ブラックが部屋を出た。気配は全くわからないが、きっとジャックも続いて出ていったのだろう。
ウォッカもジンも、しばらく黙っていた。
ジャックは足音も呼吸音も立てず、ブラックの後ろを歩く。
「お前、犬に用事があるって?」
ブラックは、よくぞ聞いてくれました、とばかりに笑みを広げて、肩を竦めた。
「俺もほしいんだよ、ジンに打たれた注射。育てるっていうのもいいが、今度は同じ青春を過ごすってのも悪くないと思ってね」
それで解毒剤はいらないと言ったのか…ジャックは呆れた。出会う前からジンを連れて、子連れの殺人兵器などと揶揄されていた男なので、なぜそこまでジンを溺愛するのかわからないが、ここまでくると依存されているジンの方が憐れであった。

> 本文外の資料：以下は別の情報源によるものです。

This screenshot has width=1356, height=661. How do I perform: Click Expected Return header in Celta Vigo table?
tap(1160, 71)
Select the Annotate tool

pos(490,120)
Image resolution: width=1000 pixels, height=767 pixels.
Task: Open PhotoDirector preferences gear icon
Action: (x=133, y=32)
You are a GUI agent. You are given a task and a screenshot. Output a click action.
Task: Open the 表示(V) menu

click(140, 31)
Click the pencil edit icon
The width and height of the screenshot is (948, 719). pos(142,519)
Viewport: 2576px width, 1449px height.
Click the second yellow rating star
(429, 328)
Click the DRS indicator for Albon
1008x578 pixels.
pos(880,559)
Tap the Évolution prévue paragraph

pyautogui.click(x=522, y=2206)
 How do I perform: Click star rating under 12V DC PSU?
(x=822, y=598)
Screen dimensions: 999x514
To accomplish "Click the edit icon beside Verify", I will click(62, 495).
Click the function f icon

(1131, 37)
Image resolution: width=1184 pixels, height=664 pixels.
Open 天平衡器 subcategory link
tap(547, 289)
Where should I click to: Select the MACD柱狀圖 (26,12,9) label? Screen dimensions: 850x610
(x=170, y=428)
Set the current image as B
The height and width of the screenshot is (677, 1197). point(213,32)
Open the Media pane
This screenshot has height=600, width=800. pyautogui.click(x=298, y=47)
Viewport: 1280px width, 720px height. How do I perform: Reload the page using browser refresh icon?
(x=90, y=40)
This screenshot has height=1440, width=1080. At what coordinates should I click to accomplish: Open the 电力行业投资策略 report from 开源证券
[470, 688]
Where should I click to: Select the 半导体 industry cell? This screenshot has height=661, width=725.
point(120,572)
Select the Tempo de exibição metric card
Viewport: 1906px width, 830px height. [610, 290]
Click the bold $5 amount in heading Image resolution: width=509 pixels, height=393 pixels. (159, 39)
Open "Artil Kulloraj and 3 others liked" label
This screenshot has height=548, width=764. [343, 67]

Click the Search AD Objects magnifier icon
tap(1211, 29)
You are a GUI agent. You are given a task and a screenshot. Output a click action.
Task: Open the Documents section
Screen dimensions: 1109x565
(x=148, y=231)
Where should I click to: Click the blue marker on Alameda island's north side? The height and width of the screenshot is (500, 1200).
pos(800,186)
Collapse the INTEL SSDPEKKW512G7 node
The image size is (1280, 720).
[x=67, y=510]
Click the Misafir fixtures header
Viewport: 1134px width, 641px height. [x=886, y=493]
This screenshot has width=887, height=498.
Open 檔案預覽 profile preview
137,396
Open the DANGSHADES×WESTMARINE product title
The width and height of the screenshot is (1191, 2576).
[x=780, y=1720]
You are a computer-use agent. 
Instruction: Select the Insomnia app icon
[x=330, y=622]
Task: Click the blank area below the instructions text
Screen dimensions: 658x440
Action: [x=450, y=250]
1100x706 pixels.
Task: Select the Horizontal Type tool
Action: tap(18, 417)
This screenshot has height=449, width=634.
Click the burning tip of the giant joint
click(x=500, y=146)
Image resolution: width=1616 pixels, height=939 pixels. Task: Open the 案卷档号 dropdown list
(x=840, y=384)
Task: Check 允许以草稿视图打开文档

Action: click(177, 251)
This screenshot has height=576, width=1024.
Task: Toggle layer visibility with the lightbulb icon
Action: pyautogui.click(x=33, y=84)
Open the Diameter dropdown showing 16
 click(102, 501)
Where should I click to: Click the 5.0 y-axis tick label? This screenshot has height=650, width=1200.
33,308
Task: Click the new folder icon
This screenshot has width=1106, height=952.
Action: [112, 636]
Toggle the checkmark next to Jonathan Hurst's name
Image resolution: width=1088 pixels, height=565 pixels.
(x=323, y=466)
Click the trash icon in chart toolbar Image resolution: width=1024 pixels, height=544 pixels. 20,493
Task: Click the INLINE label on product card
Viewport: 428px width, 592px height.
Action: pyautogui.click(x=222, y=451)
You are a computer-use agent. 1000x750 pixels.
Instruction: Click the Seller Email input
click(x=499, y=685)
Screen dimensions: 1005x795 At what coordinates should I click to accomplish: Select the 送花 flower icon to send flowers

だがブラックの思惑通りにするとしても、ジンを元に戻してやるにしても、どっちみち躾のなってない血統書付きの犬どもに首輪をかけなければならない。ジャックの考えではそう長い仕事にはならなさそうだった。せいぜいその間、ちょっと変わった休暇だと思ってジンが羽を伸ばせばいい。わけのわからないまま殺人兵器が母親から剥ぎ取り、学校にも行かせず、真っ黒で孤独な箱の中で育てられたのだから、彼にとって子供の視線で見る外は全て新鮮だろう。
そこまで考えて、思わず笑った。あのジンがランドセルなんて背負うことになったら、そんな面白いことはないと思ったのだ。